Here is another important & helpful information regarding DOF :
Depth of field extends 2 times more behind the focal point than it does in front of it.
At maximum aperture, aberrations (ie, spherical aberration, coma, astigmatism, field curvature & distortion) start to play an important role. All lenses have these aberrations and they are particularly apparent with fast lenses. Stopping down (ie. higher f-numbers) on a lens greatly reduces aberrations. Does this mean higher f-numbers result in better sharpness in our images? Not really. Why? This is because another phenomenon called diffraction sets in and reduces image sharpness.
In general, we aim to strike a balance between decreasing aberrations and increasing diffractions and the rule of thumb is to stop down the lens (usually by 2 to 3 stops from maximum aperture) in order to achieve the optimal image sharpness.
Are you confused? Please call me and I can help you.

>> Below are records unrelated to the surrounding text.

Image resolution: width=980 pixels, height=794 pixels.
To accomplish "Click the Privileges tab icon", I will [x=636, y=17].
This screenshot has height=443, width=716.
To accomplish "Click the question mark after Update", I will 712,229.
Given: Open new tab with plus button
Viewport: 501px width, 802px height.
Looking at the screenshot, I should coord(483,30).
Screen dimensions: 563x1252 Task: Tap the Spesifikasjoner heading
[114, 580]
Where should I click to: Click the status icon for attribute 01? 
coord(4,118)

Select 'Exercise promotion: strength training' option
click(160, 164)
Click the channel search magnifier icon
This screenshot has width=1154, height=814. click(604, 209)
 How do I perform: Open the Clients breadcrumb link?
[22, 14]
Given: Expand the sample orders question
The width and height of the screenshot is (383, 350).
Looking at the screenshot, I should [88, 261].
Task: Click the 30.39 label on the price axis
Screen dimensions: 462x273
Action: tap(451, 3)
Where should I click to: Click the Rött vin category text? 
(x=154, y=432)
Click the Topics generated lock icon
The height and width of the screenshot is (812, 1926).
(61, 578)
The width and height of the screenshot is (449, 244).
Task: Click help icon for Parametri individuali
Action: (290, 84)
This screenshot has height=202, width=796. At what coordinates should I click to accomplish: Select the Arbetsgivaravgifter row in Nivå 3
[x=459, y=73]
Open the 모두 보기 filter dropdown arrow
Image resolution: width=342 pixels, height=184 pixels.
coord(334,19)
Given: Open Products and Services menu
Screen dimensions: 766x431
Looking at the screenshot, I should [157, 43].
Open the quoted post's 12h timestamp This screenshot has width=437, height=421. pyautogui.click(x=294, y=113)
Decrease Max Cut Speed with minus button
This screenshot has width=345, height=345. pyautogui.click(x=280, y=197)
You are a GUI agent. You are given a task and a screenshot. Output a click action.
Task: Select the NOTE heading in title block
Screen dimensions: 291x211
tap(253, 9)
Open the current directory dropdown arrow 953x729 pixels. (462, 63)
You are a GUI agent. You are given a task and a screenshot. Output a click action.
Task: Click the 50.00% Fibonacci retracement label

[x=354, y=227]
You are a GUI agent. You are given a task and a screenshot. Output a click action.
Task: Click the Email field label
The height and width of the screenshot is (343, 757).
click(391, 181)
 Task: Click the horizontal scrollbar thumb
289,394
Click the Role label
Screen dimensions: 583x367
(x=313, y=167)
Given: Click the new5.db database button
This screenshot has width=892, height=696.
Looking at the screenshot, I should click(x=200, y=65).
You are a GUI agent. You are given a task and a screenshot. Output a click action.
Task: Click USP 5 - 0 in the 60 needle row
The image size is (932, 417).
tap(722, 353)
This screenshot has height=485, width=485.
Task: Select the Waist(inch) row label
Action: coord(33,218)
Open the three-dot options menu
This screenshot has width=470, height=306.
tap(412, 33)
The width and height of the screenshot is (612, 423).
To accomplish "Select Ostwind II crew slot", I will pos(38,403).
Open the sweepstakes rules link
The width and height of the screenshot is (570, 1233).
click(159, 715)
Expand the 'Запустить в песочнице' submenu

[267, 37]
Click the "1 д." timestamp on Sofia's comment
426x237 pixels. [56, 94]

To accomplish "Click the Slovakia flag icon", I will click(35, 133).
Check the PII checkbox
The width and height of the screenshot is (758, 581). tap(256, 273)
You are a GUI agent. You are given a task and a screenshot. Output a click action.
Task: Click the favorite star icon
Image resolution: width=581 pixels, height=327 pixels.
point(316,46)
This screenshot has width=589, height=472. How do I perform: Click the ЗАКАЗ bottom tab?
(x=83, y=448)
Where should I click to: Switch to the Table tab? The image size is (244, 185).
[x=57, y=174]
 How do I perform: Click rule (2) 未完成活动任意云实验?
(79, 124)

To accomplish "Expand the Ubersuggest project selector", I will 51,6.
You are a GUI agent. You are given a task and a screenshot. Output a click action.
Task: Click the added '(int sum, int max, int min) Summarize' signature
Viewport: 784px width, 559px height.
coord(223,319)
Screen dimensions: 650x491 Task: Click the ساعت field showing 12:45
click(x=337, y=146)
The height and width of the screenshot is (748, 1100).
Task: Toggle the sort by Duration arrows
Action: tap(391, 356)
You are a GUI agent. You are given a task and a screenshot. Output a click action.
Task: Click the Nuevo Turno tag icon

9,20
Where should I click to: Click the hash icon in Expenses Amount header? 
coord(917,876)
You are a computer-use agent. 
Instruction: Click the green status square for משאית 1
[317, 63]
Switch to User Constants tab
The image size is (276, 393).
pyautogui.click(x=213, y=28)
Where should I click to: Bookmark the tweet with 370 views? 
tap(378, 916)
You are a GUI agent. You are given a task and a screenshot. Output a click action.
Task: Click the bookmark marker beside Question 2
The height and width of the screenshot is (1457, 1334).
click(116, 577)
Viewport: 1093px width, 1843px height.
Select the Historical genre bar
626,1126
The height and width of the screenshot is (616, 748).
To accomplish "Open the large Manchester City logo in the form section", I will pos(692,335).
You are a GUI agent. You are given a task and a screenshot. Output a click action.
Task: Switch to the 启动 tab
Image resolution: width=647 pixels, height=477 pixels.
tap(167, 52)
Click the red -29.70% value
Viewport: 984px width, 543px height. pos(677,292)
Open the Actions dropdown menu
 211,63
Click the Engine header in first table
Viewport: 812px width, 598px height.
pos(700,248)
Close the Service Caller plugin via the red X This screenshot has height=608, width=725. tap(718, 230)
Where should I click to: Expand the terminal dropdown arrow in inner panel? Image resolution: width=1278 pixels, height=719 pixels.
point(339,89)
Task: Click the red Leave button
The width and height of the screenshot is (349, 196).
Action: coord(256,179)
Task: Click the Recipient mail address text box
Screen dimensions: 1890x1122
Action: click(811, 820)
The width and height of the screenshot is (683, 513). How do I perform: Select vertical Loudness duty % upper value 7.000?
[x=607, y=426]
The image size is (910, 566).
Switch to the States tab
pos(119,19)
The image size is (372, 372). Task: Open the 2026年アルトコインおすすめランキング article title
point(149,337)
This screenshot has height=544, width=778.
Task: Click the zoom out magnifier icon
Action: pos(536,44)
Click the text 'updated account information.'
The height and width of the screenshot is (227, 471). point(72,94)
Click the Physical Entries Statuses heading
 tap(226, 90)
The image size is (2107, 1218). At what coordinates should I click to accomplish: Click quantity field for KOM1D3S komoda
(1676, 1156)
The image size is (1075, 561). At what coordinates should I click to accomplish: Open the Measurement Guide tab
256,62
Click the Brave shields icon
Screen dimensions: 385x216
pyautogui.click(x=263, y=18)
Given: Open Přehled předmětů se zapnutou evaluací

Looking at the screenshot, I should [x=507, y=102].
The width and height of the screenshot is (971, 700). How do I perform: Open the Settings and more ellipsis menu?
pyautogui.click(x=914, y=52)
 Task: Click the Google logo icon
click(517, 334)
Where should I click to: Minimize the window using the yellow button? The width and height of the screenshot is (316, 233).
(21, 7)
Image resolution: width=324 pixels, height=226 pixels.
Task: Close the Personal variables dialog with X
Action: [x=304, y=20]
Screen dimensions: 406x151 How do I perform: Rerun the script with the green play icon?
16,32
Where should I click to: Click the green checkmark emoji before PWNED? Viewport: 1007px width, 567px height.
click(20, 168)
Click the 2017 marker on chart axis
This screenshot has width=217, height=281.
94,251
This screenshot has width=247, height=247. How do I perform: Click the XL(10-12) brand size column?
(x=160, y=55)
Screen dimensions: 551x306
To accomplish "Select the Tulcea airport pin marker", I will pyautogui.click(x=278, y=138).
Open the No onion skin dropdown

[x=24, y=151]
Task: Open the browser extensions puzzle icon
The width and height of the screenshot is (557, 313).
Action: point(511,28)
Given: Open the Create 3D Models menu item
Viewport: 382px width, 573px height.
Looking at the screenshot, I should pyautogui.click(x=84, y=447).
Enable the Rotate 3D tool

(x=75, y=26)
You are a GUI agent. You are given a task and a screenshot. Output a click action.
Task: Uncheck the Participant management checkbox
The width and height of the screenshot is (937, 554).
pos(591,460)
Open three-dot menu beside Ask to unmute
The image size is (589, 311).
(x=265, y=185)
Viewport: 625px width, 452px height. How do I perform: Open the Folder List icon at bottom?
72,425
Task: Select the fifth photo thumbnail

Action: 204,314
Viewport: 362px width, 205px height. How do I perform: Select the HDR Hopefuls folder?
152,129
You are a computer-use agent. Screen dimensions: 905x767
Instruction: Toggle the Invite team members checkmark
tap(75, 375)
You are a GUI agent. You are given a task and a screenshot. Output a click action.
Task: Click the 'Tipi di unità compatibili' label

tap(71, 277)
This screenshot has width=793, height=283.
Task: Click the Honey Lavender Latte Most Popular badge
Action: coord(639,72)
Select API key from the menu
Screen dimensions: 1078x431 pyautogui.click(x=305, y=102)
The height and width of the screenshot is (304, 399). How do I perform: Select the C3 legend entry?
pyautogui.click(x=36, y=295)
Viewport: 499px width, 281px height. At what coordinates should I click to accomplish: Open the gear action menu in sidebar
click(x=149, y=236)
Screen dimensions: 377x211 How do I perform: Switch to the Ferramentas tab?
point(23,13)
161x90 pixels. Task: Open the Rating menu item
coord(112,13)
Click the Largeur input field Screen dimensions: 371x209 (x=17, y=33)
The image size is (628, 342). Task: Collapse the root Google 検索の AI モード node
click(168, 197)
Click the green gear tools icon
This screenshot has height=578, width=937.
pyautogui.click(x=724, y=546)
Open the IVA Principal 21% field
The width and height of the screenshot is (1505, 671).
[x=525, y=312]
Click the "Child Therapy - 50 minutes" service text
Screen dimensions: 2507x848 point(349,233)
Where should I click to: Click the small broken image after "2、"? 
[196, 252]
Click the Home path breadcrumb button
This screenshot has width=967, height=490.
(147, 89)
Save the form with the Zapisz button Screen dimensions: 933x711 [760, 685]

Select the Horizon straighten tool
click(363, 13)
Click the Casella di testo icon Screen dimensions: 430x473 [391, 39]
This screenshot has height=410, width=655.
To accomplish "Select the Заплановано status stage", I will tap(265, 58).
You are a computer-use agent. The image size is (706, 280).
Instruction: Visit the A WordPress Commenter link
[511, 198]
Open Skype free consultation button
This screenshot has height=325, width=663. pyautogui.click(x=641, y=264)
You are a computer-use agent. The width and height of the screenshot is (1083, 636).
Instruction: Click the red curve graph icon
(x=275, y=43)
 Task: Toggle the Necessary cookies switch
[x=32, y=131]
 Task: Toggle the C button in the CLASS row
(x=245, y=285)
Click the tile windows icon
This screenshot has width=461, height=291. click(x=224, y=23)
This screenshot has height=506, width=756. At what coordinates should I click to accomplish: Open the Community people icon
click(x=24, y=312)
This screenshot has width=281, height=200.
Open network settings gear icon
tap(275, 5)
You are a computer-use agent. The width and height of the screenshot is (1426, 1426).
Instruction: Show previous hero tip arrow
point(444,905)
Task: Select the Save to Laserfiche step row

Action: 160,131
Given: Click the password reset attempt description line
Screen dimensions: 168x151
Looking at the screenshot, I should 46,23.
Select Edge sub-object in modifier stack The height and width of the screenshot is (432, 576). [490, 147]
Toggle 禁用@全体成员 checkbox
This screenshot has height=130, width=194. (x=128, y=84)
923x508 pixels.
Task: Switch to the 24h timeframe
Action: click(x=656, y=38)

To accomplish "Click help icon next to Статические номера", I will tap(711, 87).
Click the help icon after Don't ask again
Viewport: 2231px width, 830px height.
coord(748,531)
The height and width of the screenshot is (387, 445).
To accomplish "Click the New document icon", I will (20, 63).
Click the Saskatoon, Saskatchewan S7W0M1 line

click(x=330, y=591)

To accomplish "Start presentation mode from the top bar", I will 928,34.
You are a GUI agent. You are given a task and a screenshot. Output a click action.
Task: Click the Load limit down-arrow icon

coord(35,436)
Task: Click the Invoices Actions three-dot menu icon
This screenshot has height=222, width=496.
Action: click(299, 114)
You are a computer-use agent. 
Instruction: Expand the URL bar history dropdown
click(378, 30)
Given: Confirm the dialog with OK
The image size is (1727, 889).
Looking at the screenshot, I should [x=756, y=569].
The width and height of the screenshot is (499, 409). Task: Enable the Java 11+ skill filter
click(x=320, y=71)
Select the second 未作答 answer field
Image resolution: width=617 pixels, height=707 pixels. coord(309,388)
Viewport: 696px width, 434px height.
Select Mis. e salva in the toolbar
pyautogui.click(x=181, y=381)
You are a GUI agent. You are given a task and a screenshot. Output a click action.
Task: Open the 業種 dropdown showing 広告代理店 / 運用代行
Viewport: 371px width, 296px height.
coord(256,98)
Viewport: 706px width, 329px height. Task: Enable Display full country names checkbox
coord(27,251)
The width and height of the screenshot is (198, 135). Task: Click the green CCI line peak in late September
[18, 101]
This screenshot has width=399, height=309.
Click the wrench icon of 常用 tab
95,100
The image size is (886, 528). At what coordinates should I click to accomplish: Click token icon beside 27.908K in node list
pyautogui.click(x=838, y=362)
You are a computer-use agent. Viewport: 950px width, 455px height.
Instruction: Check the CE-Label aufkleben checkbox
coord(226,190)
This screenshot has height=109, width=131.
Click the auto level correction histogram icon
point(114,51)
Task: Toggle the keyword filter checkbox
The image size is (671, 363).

Here is the conclusion I took from an article by Bob Atkins:
If you want to keep your images sharp, don't use f/32 with an APS-C DSLR. The effects of diffraction are clearly visible at f/32 and significantly degrade the image. Use f/32 only if you have no choice. Optimal sharpness depends on the lens. For a lens with significant aberrations (e.g. a consumer zoom at maximum focal length and minimum focus distance), stopping down to f/16 may give optimum results. On the other hand, for a lens with less aberrations (e.g. a consumer zoom used at infinity focus), optimum performance is around f/11, though both f/8 and f/16 are very similar. For a really good lens like the EF 300/4L, with well-corrected aberrations, performance may peak at f/5.6, but would be good from f/4 to f/11. f/16 is acceptable, but f/22 and smaller apertures should be avoided.